“大郎这是说的什么话,能帮到大郎是清儿的荣幸,再说,大郎也帮了我的忙。”说到这裏,唐穆清有些羞怯,他的声音很小,却也足以让外面的人听到了。
谁让人家能千裏传音呢……
唐穆清简单收拾了行囊走出洞口,发现人竟然又消失了……胸口像沈了一块大石,久久喘不过气来。
皇宫,地牢。
一个面目清秀的少年,着白色裏衣,手链脚链沈重的挂在身上,铁链摩擦过的地方有黯淡的红色印记,一看就不是新伤,想必已经关了有些时候了。虽说身处暗无天日地牢,年轻人的表情却有与此地完全不同的从容。
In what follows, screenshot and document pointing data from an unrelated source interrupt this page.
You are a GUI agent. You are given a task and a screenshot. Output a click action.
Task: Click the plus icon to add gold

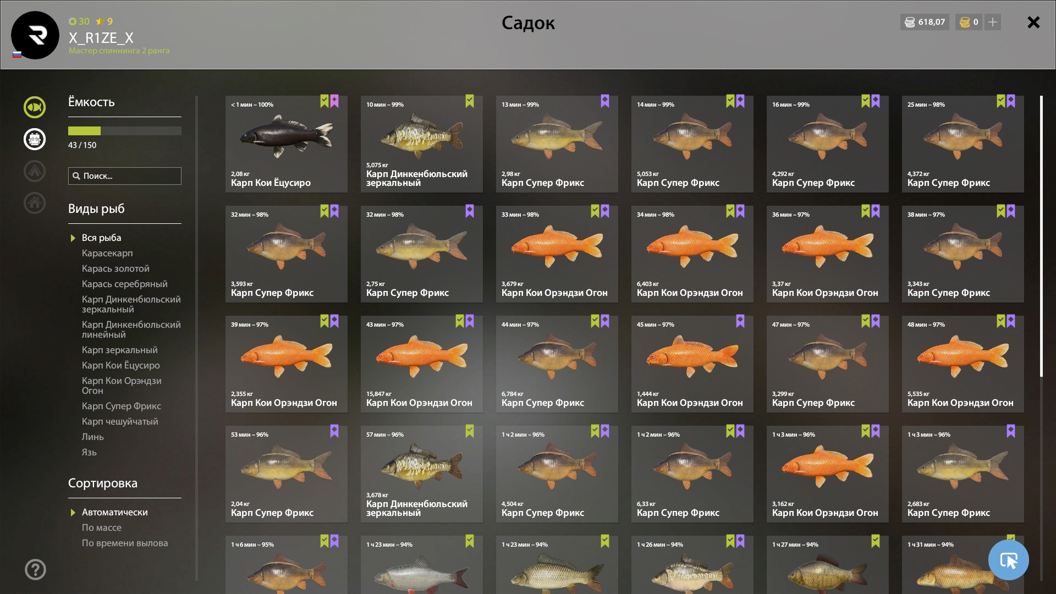point(993,22)
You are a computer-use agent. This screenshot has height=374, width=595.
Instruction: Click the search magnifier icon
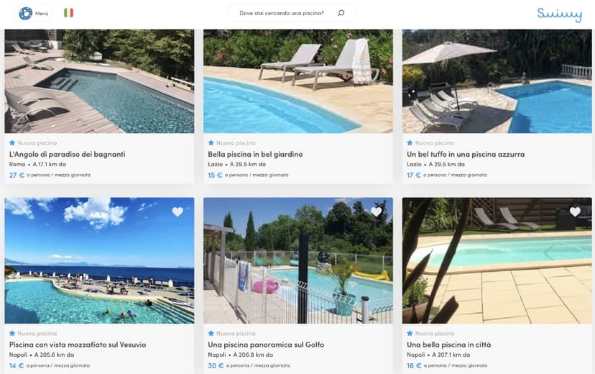[341, 13]
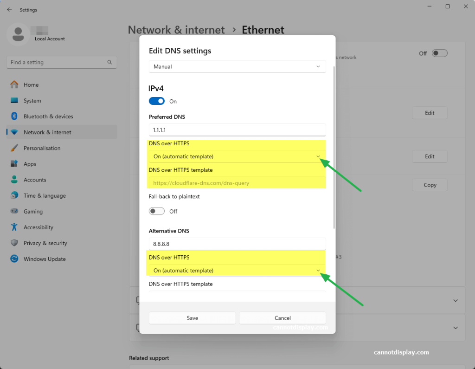The image size is (475, 369).
Task: Turn off the IPv4 toggle
Action: 157,101

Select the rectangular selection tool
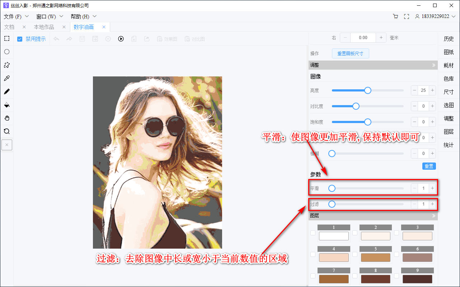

突然少年像是感受到什么一样。原本就跪在地上的他,正了正身,恭恭敬敬的行了一个礼:主人。
此人不巧,正是冥王派到太子的身边人之一,慕容冲。
“嗯。”冥王走到了地牢的床边想要坐下说话。
“主人,臟。”少年跪着扑过去想要用衣袖擦拭那床沿。
“无碍,起来说话。”冥王看了看他说道。
“主人……怎么来了?”少年的声音异常的轻。
“怎么,本座来不得?”冥王厉色道。
“奴不是这个意思。”
“慕容冲,你出息了!”冥王继续道。
“请主人责罚。”刚刚起身的慕容冲,吓得扑通一声又跪下了,同时伴随着沈沈的铁链声。
“错哪了?”冥王说出此话突然没来由的心虚了一下。
.......
“我让你看着太子,你竟把自己看到这裏来了?”冥王反问道。
年轻人低着头,一言不发等待冥王的训斥。
“太子说你是他的心爱之人?”冥王不怒反笑。
年轻人猛然抬头,冥王能看到他眼睛裏满满的莹润,原本清丽的面容染上了一抹血色。
有些像昨晚的清儿,听到或者看到自己的爱人,整个人都会变得鲜活起来。
“你对太子?”冥王问道。
“对不起,主人。”慕容冲算是默认了。
“本就不该让你们做这些的。”冥王嘆了口气。
“不,冲儿的命都是主人的,这是冲儿心甘情愿的。”
“其他人呢?”
“太子没有动,都放出去了。”
“跟我讲讲太子的事情,事无巨细。”冥王命令道。
慕容冲乃太子信任之人,冥王又是慕容冲的主子。
一来二去,少年便把所有关于太子的事情汇报给了冥王。
“原来如此。”冥王眼珠流转,心下有了主意。
“罢了。”
冥王大手一挥解开了慕容冲的禁制。随手幻化出一个与慕容冲一模一样的人跪在那裏。
“跟我走。”冥王给慕容冲一个眼神,慕容冲赶紧起身,搭上冥王的手腕。
两人瞬间消失在那潮湿阴暗的地牢。
下一秒便出现在了刚才那个山洞。
冥王又幻化成了闫子言的装束。
只是此时洞中已空空无人。
闫子言像是突然想起来什么似的,伸手幻化出一只红蝶:“去,叫游星过来。”
红蝶围着冥王闪了一下翅膀,消失无踪。
也该通知家裏了。
“主人!”下一秒,游星便出现在了闫子言的身后,一把抱住冥王。同行的还有判官。
“星儿乖,已经没事了。之前是本座太凶了,本座向你道歉。”冥王没有动,任他抱着。
“主人。”闫子言感觉有什么东西浸湿了他的衣衫。
“几百岁的人了,还哭。”判官伸出手把游星从闫子言的身后扯了下来。
然后拍了拍闫子言的肩膀道:“主人啊,回来就好。”
算是不再追究自家主人被金锡杖弄伤之事了。
闫子言本来是没敢叫判官过来,就是怕自己会挨骂,没想到竟被这样“大度”原谅了,一时无话,便冲判官傻傻的笑了笑。
判官却看起来很嫌弃的转过了头。
闫子言不知道,自己刚才傻傻一笑,在判官看起来是多么的倾国倾城,艷色绝世,一时恍惚,不知该如何面对这才别转过头。
“主人,他怎么在这?”游星看了看主人身边的慕容冲。
“路上说。”闫子言道。
“唐公子呢?”判官问。
“前面。”闫子言说罢赶紧沿着脚印追了上去。
“是要用走的?”判官问。
“不远。”
闫子言边说边已经走出去好远,众人只得快步跟随。